On Sept. 20, Air Force Lt. Gen. Clinton Hinote, the service’s deputy chief of staff for strategy, integration, and requirements, said that 46 of the Air Force’s 297 F-35As– more than 15 percent–were grounded for engine or engine-related needs, parts or fuel systems, including engines that have not completed depot maintenance (Defense Daily, Sept. 20). Hinote said that number was “not acceptable” and that “we’ve got to do better.”

“A month to six weeks ago, we were down about 46, 48 F135 engines,” Air Force Gen. Mark Kelly, the ACC commander,  said on Oct. 25 during a Mitchell Institute for Aerospace Studies virtual forum. “We’ve made progress on that, and now we’re sub-40. That is testament to the teaming that we have with Pratt & Whitney in our main engine depot at Tinker Air Logistics Center [Oklahoma City Air Logistics Complex].”

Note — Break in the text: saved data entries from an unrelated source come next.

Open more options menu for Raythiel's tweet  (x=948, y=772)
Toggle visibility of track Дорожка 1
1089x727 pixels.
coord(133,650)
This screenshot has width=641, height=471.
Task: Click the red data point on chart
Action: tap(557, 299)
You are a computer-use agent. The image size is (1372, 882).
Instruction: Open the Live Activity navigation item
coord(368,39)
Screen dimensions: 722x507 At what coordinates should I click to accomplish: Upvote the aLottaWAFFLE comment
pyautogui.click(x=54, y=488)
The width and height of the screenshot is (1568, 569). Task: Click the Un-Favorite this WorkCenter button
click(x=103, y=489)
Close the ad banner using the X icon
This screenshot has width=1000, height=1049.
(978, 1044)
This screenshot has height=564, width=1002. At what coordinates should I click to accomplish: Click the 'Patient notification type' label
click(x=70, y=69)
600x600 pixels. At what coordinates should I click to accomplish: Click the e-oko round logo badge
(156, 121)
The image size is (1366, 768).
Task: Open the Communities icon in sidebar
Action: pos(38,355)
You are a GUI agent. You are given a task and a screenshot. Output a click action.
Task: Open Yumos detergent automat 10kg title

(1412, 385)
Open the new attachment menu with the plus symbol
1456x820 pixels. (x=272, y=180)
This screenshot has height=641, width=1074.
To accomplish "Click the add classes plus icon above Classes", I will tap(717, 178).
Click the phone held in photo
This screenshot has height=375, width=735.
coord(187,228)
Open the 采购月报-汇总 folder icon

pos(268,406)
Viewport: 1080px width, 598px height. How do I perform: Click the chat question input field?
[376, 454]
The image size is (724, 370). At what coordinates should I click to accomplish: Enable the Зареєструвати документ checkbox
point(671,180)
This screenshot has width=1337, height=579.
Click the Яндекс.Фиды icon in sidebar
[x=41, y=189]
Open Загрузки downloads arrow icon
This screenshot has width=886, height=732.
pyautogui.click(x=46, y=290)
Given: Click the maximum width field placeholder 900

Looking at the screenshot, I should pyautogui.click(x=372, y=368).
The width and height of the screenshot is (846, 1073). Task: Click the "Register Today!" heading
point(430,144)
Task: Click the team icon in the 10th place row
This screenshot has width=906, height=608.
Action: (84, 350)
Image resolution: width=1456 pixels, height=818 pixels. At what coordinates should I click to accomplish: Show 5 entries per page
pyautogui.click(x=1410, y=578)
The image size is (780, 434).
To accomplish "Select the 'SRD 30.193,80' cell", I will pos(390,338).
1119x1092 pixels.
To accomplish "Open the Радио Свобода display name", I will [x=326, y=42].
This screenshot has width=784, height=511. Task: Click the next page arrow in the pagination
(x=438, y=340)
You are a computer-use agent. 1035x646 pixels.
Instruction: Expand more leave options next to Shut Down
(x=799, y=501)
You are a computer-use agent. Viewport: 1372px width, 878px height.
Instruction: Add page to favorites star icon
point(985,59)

“That number going below 40 is not a trivial accomplishment because they’ve gone below 40 at the same time we’re introducing more and more jets every day to the system so it’s more than just a small improvement,” Kelly said. “It’s an exponential improvement, and I expect them to continue that trend of getting toward zero just as soon as we can. But we’ve had to pull some levers to make sure we don’t overconsume our engines for not a good return on training investment. For example, I’ve had to curtail some of our airshow schedule east of the Mississippi unless we can utilize an airplane that’s already in that area. I can’t in good conscience fly two airplanes from Hill [AFB, Utah] all the way to the East Coast and utilize a bunch of flying hours while we have young airmen, whether at Eglin [AFB, Fla.] or elsewhere, who can’t get their training sorties.”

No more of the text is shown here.